Amazon's new fulfillment center robots
Amazon employs 750,000+ robots in its warehouses and just introduced two new robotic solutions. Sequoia is a system that helps Amazon store and manage inventory faster and more accurately, while Digit is a bipedal robot that can move, grasp, and handle items in tight spaces. The new system can decrease order processing time by 25%, allowing Amazon to offer more products with same-day or next-day shipping. The robots work alongside humans and help them with dangerous and highly repetitive tasks.
👽 Space
NASA can't open its asteroid sample capsule
In the last edition, I wrote about NASA’s OSIRIS-REx mission and how it returned an asteroid sample to Earth.

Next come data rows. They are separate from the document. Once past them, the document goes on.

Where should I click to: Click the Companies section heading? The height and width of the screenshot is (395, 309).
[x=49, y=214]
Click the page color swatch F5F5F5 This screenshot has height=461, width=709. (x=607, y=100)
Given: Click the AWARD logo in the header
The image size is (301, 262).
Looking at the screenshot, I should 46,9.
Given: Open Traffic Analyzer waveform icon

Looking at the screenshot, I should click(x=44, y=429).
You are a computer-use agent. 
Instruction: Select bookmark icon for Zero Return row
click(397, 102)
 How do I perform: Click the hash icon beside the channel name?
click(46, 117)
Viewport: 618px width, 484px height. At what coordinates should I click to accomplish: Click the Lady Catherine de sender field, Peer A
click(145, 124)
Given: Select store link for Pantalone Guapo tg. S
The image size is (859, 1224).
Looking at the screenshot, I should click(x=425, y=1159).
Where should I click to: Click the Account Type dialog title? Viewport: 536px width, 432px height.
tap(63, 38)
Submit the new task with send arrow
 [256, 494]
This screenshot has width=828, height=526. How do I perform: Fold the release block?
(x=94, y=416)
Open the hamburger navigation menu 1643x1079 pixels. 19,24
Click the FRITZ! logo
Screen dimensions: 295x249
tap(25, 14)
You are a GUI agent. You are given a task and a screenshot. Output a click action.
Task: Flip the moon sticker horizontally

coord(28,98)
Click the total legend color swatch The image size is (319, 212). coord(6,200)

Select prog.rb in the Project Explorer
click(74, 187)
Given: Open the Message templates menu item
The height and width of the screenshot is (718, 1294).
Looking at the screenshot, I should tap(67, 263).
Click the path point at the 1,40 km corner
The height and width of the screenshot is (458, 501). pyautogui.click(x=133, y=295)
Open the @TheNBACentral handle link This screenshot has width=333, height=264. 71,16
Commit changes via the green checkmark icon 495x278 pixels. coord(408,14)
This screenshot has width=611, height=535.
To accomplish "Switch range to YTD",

NASA already shared an early analysis of the material that was on the outside of the capsule. But now they’re struggling to access the main sample container. Two of the 35 screws are stuck and the tools in the glovebox cannot open them. NASA is working on a new procedure to extract the sample, while still keeping it away from Earthly contaminants.
Carl Sagan's life detection experiment
In the 1970s, NASA’s Viking landers conducted an experiment on Mars to detect life. In the mid 2000s, scientists took samples from the Atacama desert and conducted the same experiment. It failed. Had the Viking spacecraft landed in the Atacama Desert, it would have missed the signatures of life! In 1992, a group of scientists led by Carl Sagan conducted a similar experiment with the Galileo spacecraft. Could it detect life on Earth while it was performing a close flyby of our planet? The answer is yes! The craft detected a lot of narrow band radio signals that could only come from a technological civilization. This is a “control experiment” and it provided us with a roadmap for how to search for alien life in the future.
🕵️♂️ Privacy (or lack thereof)
23andMe hacked?
A hacker has leaked the genetic data of millions of 23andMe users. The hacker likely exploited the “DNA Relatives” feature, which allows users to see the data of other users whose genetic data matches theirs. This feature is opt-in, but if enabled on a user’s account, it could have allowed the hacker to access the data of multiple users. This breach can have a significant impact on the people whose data has leaked. Genetic data can identify people and predict their risk of developing certain diseases. The company also started selling anonymized genetic data to GSK to help speed up drug development.
How Mastercard sells transaction data
Mastercard has a database of 125 billion purchases transactions and sells that data to third parties. In 2021, Mastercard's Data & Services division had 25 data services products that generated over $5 billion in revenue. All data is anonymized, but that's not a great way to protect privacy. A 2015 study concluded that it could uniquely identify an individual with data of just 4 purchases.
🏥 Health & Medicine
Video: why you shouldn't bring metal into an MRI machine
An MRI machine uses a strong magnetic field to create detailed images of the inside of the body. It's perfectly safe, as long as you remove all metal objects from your body before entering the MRI room. The strong magnetic field turns any large piece of metal into a projectile that can hurt people and damage the MRI machine. This video showcases the strength of the magnetic field with a paperclip.
Monkey with pig kidney lives for 2 years!
On average, 16 people die every day from the lack of available organs for transplant. A possible solution is xenotransplantation: take organs from animals and transplant them into humans. This is very hard because our immune system attacks the foreign organ. A new technique uses CRISPR to edit the DNA of organs so they’re more likely to be accepted by the human body. In this experiment, 15 monkeys received kidneys from pigs, and one monkey lived for 758 days with the new organ. Active 2: It is worth mentioning that the monkey's immune system was only slightly suppressed, which is uncommon.